To compute the probability of a query, the explanations must be made mutually exclusive, so
that the probability of each individual explanation is computed and summed
with the others. To do that we assign independent Boolean random variables to the axioms contained in the explanations and defining
the Disjunctive Normal Form (DNF) Boolean formula $f_K$ which models the set of explanations. Thus
$
f_K(\mathbf{X})=\bigvee_{\kappa\in K}\bigwedge_{(E_i,1)}X_{i}\bigwedge_{(E_i,0)}\overline{X_{i}}
$
where $\mathbf{X}=\{X_{i}|(E_i,k)\in\kappa,\kappa\in K\}$ is the set of Boolean random variables.
We can now translate $f_K$ to a Binary Decision Diagram (BDD), from which we can compute the probability of the query with a dynamic programming algorithm that is linear in the size of the BDD.
In \cite{DBLP:journals/jar/BaaderP10,DBLP:journals/logcom/BaaderP10} the authors consider the problem of finding a \emph{pinpointing formula} instead of
\textsc{All-MinAs($Q,\cK$)}.
The pinpointing formula is a monotone Boolean formula in which each Boolean variable corresponds to an axiom of the KB. This formula is built using
the variables and the conjunction and disjunction connectives. It compactly encodes the set of all MinAs.
Let's assume that each axiom $E$ of a KB $\cK$ is associated with a propositional variable, indicated with $var(E)$. The set of all propositional variables is indicated with $var(\cK )$.
A valuation $\nu$ of a monotone Boolean formula is the set of propositional variables that are true. For a valuation $\nu \subseteq var(\cK)$, let $\cK_{\nu} := \{t \in \cK |var(t)\in\nu\}$.
\begin{definition}[Pinpointing formula]
Given a query $Q$ and a KB $\cK$, a monotone Boolean formula $\phi$ over $var(\cK)$ is called a \emph{pinpointing formula} for $Q$ if for every valuation $\nu \subseteq var(\cK)$ it holds that $\cK_{\nu} \models Q$ iff
$\nu$ satisfies $\phi$.
\end{definition}
In Lemma 2.4 of \cite{DBLP:journals/logcom/BaaderP10} the authors proved that the set of all MinAs can be obtained by transforming the pinpointing formula into a Disjunctive Normal Form Boolean formula~(DNF) and removing disjuncts implying other disjuncts.

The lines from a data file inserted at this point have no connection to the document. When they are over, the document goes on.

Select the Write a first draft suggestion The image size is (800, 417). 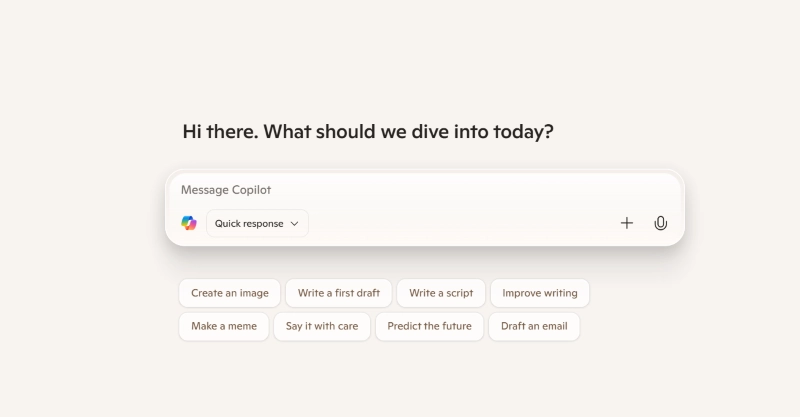coord(339,293)
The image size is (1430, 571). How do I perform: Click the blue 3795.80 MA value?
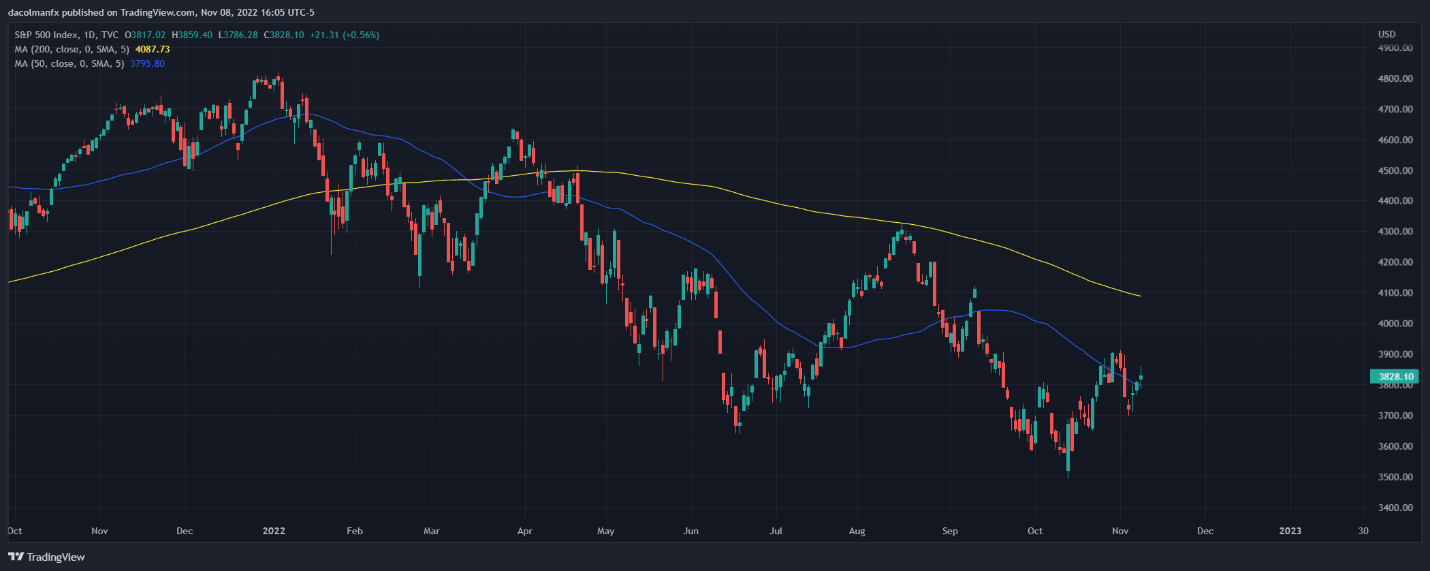pos(148,64)
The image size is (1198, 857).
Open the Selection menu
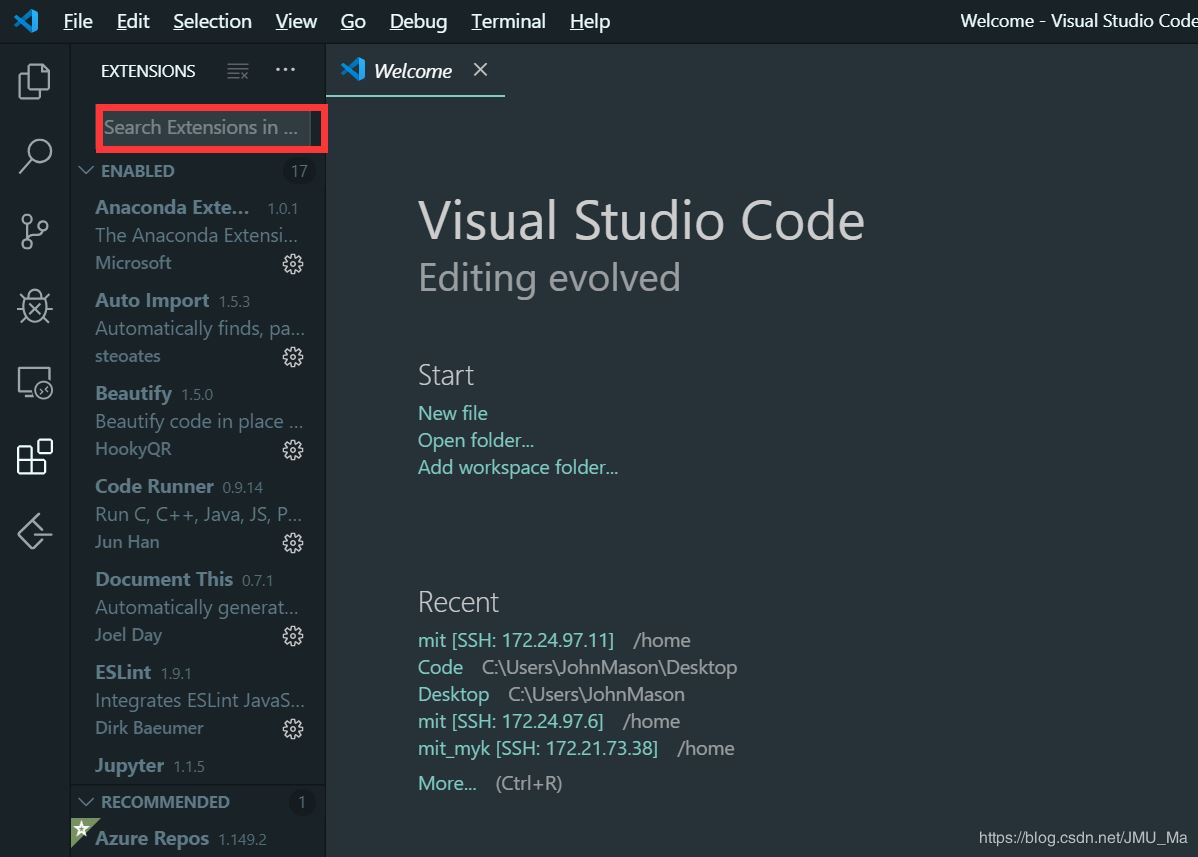point(212,21)
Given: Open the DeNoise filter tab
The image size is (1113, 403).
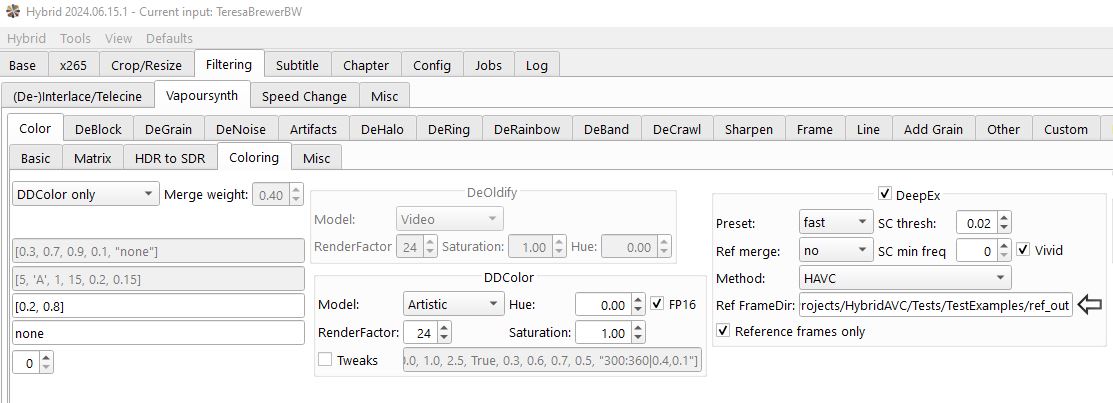Looking at the screenshot, I should (240, 129).
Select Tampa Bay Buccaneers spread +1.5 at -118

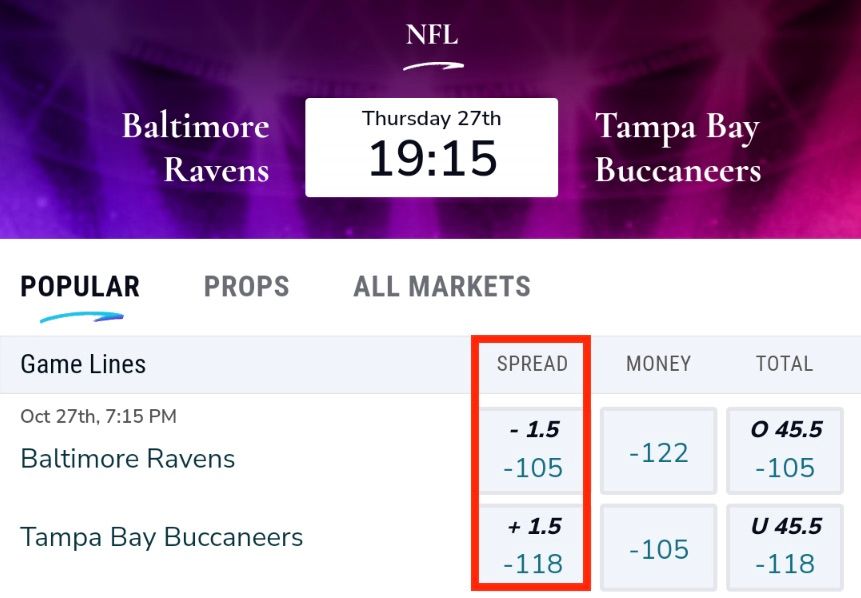click(x=531, y=547)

Irrespective of which representation of the explanations we choose, a DNF or a general pinpointing formula, we can apply knowledge compilation and \textit{transform it into a Binary Decision Diagram (BDD)},
from which we can compute the probability of the query with a dynamic programming algorithm that is linear in the size of the BDD.
We refer to \cite{Zese17-SSW-BK,ZesBelRig16-AMAI-IJ} for a detailed description of the two methods.